Transcribe every record without leaving anything out or changing a word.

---- Information provided

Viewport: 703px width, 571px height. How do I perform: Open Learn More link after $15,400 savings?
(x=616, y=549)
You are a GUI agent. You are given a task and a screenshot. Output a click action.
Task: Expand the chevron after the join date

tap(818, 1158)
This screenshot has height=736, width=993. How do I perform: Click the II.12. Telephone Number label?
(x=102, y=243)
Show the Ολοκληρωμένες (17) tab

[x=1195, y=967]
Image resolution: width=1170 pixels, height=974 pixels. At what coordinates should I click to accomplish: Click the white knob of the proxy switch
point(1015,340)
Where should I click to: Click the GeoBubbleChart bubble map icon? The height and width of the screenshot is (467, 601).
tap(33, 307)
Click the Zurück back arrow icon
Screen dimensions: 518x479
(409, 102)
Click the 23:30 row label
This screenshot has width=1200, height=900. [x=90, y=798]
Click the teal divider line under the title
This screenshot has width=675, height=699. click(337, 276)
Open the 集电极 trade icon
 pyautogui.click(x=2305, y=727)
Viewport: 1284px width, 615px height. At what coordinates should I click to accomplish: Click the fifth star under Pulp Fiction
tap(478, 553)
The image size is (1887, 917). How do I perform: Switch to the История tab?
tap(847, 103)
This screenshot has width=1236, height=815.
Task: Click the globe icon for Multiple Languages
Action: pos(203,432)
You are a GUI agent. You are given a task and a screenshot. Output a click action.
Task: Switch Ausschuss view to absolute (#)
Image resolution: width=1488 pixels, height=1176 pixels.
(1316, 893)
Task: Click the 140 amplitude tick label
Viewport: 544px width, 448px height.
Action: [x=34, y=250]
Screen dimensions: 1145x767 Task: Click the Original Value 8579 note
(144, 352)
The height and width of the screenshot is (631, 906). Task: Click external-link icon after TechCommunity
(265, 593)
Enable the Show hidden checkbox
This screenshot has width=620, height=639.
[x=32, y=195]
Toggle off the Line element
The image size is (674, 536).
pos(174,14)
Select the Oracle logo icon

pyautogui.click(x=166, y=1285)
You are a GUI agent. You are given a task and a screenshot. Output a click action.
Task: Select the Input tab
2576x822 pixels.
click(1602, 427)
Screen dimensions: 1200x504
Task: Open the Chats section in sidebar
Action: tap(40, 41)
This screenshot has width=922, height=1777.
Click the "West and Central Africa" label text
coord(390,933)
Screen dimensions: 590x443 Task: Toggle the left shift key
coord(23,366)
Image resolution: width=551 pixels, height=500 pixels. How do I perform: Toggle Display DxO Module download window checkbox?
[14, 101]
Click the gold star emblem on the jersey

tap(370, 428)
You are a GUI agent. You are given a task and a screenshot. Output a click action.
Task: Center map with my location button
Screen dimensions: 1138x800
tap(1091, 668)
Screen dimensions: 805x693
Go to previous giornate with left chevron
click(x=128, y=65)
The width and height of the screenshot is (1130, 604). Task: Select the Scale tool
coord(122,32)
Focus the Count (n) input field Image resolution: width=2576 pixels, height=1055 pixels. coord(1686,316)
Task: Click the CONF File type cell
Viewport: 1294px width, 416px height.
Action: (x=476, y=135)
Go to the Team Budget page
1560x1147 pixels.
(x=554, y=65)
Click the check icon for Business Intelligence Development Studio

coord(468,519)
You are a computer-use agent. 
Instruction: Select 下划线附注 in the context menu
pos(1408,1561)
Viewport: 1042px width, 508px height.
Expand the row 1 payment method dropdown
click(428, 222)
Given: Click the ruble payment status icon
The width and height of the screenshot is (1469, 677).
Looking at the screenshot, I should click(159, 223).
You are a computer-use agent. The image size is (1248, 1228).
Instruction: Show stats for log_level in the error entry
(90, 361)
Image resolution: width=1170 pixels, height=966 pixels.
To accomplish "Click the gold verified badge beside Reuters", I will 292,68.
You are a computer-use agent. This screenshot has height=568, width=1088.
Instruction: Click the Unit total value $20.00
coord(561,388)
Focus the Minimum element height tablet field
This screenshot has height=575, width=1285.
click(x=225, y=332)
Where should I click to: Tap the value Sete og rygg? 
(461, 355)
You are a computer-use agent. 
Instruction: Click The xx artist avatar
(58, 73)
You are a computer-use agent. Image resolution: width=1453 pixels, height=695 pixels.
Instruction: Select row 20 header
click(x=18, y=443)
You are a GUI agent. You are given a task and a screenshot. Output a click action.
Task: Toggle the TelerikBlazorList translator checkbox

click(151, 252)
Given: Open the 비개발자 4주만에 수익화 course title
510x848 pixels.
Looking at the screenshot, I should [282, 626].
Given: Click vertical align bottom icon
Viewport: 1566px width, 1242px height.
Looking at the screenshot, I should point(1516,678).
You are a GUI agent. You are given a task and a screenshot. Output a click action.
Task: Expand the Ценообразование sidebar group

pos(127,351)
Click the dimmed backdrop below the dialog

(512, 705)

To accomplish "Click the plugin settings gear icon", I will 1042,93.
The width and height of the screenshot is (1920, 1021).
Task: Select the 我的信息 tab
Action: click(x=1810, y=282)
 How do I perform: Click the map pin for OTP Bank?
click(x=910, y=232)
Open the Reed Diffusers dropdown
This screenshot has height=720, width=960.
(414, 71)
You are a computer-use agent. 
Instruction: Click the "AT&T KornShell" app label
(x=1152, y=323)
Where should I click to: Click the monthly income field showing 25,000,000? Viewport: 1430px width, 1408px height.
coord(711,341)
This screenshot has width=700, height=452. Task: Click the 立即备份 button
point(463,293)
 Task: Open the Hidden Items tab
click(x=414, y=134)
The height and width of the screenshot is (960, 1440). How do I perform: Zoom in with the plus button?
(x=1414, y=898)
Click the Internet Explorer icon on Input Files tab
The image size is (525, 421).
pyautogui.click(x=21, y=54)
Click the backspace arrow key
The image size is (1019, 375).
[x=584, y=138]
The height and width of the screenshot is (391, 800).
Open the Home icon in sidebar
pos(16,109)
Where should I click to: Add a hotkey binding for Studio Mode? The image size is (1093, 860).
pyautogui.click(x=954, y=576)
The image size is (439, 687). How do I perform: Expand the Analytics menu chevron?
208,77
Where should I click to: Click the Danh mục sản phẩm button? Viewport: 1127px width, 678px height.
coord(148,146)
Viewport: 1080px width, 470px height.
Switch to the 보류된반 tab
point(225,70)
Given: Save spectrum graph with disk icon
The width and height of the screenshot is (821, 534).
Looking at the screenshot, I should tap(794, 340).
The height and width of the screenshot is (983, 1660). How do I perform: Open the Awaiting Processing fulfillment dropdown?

--------

**Output below:**
Viewport: 703px width, 571px height. How do I perform: Open Learn More link after $15,400 savings?
(x=616, y=549)
You are a GUI agent. You are given a task and a screenshot. Output a click action.
Task: Expand the chevron after the join date

tap(818, 1158)
This screenshot has height=736, width=993. How do I perform: Click the II.12. Telephone Number label?
(x=102, y=243)
Show the Ολοκληρωμένες (17) tab

[x=1195, y=967]
Image resolution: width=1170 pixels, height=974 pixels. At what coordinates should I click to accomplish: Click the white knob of the proxy switch
point(1015,340)
Where should I click to: Click the GeoBubbleChart bubble map icon? The height and width of the screenshot is (467, 601).
tap(33, 307)
Click the Zurück back arrow icon
Screen dimensions: 518x479
(409, 102)
Click the 23:30 row label
This screenshot has width=1200, height=900. [x=90, y=798]
Click the teal divider line under the title
This screenshot has width=675, height=699. click(337, 276)
Open the 集电极 trade icon
 pyautogui.click(x=2305, y=727)
Viewport: 1284px width, 615px height. At what coordinates should I click to accomplish: Click the fifth star under Pulp Fiction
tap(478, 553)
The image size is (1887, 917). How do I perform: Switch to the История tab?
tap(847, 103)
This screenshot has width=1236, height=815.
Task: Click the globe icon for Multiple Languages
Action: pos(203,432)
You are a GUI agent. You are given a task and a screenshot. Output a click action.
Task: Switch Ausschuss view to absolute (#)
Image resolution: width=1488 pixels, height=1176 pixels.
(1316, 893)
Task: Click the 140 amplitude tick label
Viewport: 544px width, 448px height.
Action: [x=34, y=250]
Screen dimensions: 1145x767 Task: Click the Original Value 8579 note
(144, 352)
The height and width of the screenshot is (631, 906). Task: Click external-link icon after TechCommunity
(265, 593)
Enable the Show hidden checkbox
This screenshot has width=620, height=639.
[x=32, y=195]
Toggle off the Line element
The image size is (674, 536).
pos(174,14)
Select the Oracle logo icon

pyautogui.click(x=166, y=1285)
You are a GUI agent. You are given a task and a screenshot. Output a click action.
Task: Select the Input tab
2576x822 pixels.
click(1602, 427)
Screen dimensions: 1200x504
Task: Open the Chats section in sidebar
Action: tap(40, 41)
This screenshot has width=922, height=1777.
Click the "West and Central Africa" label text
coord(390,933)
Screen dimensions: 590x443 Task: Toggle the left shift key
coord(23,366)
Image resolution: width=551 pixels, height=500 pixels. How do I perform: Toggle Display DxO Module download window checkbox?
[14, 101]
Click the gold star emblem on the jersey

tap(370, 428)
You are a GUI agent. You are given a task and a screenshot. Output a click action.
Task: Center map with my location button
Screen dimensions: 1138x800
tap(1091, 668)
Screen dimensions: 805x693
Go to previous giornate with left chevron
click(x=128, y=65)
The width and height of the screenshot is (1130, 604). Task: Select the Scale tool
coord(122,32)
Focus the Count (n) input field Image resolution: width=2576 pixels, height=1055 pixels. coord(1686,316)
Task: Click the CONF File type cell
Viewport: 1294px width, 416px height.
Action: (x=476, y=135)
Go to the Team Budget page
1560x1147 pixels.
(x=554, y=65)
Click the check icon for Business Intelligence Development Studio

coord(468,519)
You are a computer-use agent. 
Instruction: Select 下划线附注 in the context menu
pos(1408,1561)
Viewport: 1042px width, 508px height.
Expand the row 1 payment method dropdown
click(428, 222)
Given: Click the ruble payment status icon
The width and height of the screenshot is (1469, 677).
Looking at the screenshot, I should click(159, 223).
You are a computer-use agent. The image size is (1248, 1228).
Instruction: Show stats for log_level in the error entry
(90, 361)
Image resolution: width=1170 pixels, height=966 pixels.
To accomplish "Click the gold verified badge beside Reuters", I will 292,68.
You are a computer-use agent. This screenshot has height=568, width=1088.
Instruction: Click the Unit total value $20.00
coord(561,388)
Focus the Minimum element height tablet field
This screenshot has height=575, width=1285.
click(x=225, y=332)
Where should I click to: Tap the value Sete og rygg? 
(461, 355)
You are a computer-use agent. 
Instruction: Click The xx artist avatar
(58, 73)
You are a computer-use agent. Image resolution: width=1453 pixels, height=695 pixels.
Instruction: Select row 20 header
click(x=18, y=443)
You are a GUI agent. You are given a task and a screenshot. Output a click action.
Task: Toggle the TelerikBlazorList translator checkbox

click(151, 252)
Given: Open the 비개발자 4주만에 수익화 course title
510x848 pixels.
Looking at the screenshot, I should [282, 626].
Given: Click vertical align bottom icon
Viewport: 1566px width, 1242px height.
Looking at the screenshot, I should point(1516,678).
You are a GUI agent. You are given a task and a screenshot. Output a click action.
Task: Expand the Ценообразование sidebar group

pos(127,351)
Click the dimmed backdrop below the dialog

(512, 705)

To accomplish "Click the plugin settings gear icon", I will 1042,93.
The width and height of the screenshot is (1920, 1021).
Task: Select the 我的信息 tab
Action: click(x=1810, y=282)
 How do I perform: Click the map pin for OTP Bank?
click(x=910, y=232)
Open the Reed Diffusers dropdown
This screenshot has height=720, width=960.
(414, 71)
You are a computer-use agent. 
Instruction: Click the "AT&T KornShell" app label
(x=1152, y=323)
Where should I click to: Click the monthly income field showing 25,000,000? Viewport: 1430px width, 1408px height.
coord(711,341)
This screenshot has width=700, height=452. Task: Click the 立即备份 button
point(463,293)
 Task: Open the Hidden Items tab
click(x=414, y=134)
The height and width of the screenshot is (960, 1440). How do I perform: Zoom in with the plus button?
(x=1414, y=898)
Click the Internet Explorer icon on Input Files tab
The image size is (525, 421).
pyautogui.click(x=21, y=54)
Click the backspace arrow key
The image size is (1019, 375).
[x=584, y=138]
The height and width of the screenshot is (391, 800).
Open the Home icon in sidebar
pos(16,109)
Where should I click to: Add a hotkey binding for Studio Mode? The image size is (1093, 860).
pyautogui.click(x=954, y=576)
The image size is (439, 687). How do I perform: Expand the Analytics menu chevron?
208,77
Where should I click to: Click the Danh mục sản phẩm button? Viewport: 1127px width, 678px height.
coord(148,146)
Viewport: 1080px width, 470px height.
Switch to the 보류된반 tab
point(225,70)
Given: Save spectrum graph with disk icon
The width and height of the screenshot is (821, 534).
Looking at the screenshot, I should tap(794, 340).
The height and width of the screenshot is (983, 1660). How do I perform: Open the Awaiting Processing fulfillment dropdown?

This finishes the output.